Technology frontier moves faster than other domains say real estate or architecture, and is therefore harder to navigate so it’s a good bet.
Within technology, the areas with the best existing maps are least likely to produce new ideas, since they are by definition mapped out. If there is a playbook for what you’re building, you’re less likely to produce new ideas. A good example might be SaaS software. In 2025, it’s closer to optimization than exploration.
Conversely, large language models have just emerged and evolve almost daily. Hardly anyone knows what the next 12 months will look like so there’s a high likely hood of finding new ideas. So recency is also a good indicator: How long has something been possible.
Along with ease of navigation another factor you want to consider is popularity. Even if something is recent and hard to navigate, but the whole world is exploring it, it might be harder to come up with new ideas because there is so many others looking for them in the same place. When you do, others might be right on your heels competing for the value of your idea. So you want also consider popularity of the space when choosing where to look for new ideas. Generally you can think that those ideas would be found in any case if there is a gold rush towards to domain, but if you’re the only one exploring the space you might find an idea that would not be otherwise discovered and the world will be better for it.
The best changes of finding valuable ideas is looking at a domain that’s hard to navigate and where few people are looking.
It’s useful to consider why there might be fewer people looking for a particular domain where you could otherwise find new ideas. One good reason is that it’s just very hard and the needed skills take long time to develop. Another reason is social acceptability. If an area is frowned upon socially, there will be fewer people working on it because most people care what others think of them.
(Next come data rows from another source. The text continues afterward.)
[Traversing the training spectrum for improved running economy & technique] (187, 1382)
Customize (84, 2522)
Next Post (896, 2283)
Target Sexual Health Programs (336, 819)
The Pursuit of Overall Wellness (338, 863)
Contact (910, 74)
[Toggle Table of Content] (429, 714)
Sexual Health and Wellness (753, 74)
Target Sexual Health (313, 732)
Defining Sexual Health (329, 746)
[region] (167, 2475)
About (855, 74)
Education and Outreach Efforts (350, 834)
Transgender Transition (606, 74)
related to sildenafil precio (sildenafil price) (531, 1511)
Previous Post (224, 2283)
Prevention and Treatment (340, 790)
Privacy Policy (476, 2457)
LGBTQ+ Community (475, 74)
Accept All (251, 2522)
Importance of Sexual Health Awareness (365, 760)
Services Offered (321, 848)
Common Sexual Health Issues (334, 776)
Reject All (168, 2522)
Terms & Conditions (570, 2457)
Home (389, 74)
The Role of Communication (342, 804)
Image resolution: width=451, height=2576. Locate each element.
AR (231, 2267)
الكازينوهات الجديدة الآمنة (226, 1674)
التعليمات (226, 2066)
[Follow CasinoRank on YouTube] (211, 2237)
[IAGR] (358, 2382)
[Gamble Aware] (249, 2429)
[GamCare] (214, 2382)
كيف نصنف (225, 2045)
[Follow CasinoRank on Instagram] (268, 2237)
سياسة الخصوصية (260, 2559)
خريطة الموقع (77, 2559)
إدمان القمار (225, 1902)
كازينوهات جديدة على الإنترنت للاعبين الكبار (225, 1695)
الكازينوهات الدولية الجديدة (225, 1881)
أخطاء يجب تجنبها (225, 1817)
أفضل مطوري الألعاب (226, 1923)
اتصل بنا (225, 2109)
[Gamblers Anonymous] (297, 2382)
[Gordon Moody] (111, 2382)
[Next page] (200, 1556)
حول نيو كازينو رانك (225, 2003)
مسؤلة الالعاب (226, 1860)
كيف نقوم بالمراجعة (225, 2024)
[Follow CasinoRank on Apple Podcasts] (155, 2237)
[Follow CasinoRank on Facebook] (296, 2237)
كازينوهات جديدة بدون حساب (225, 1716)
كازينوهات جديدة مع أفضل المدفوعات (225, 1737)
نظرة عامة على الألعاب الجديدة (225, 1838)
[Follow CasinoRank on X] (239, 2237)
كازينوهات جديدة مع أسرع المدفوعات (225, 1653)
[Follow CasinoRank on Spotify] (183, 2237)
If AI will make solving hard technical problems comparatively easier, there might be more new ideas waiting to be discovered in domains that fall outside of what is culturally and socially acceptable. On the other hand, maybe solving hard technical problems is easier than most believe, and they don’t get solved not because they are hard but because people think they are hard. Hence it’s also cultural and more about whether a person believes in her own agency.
Maybe it’s always been about agency and AI just makes it more obvious.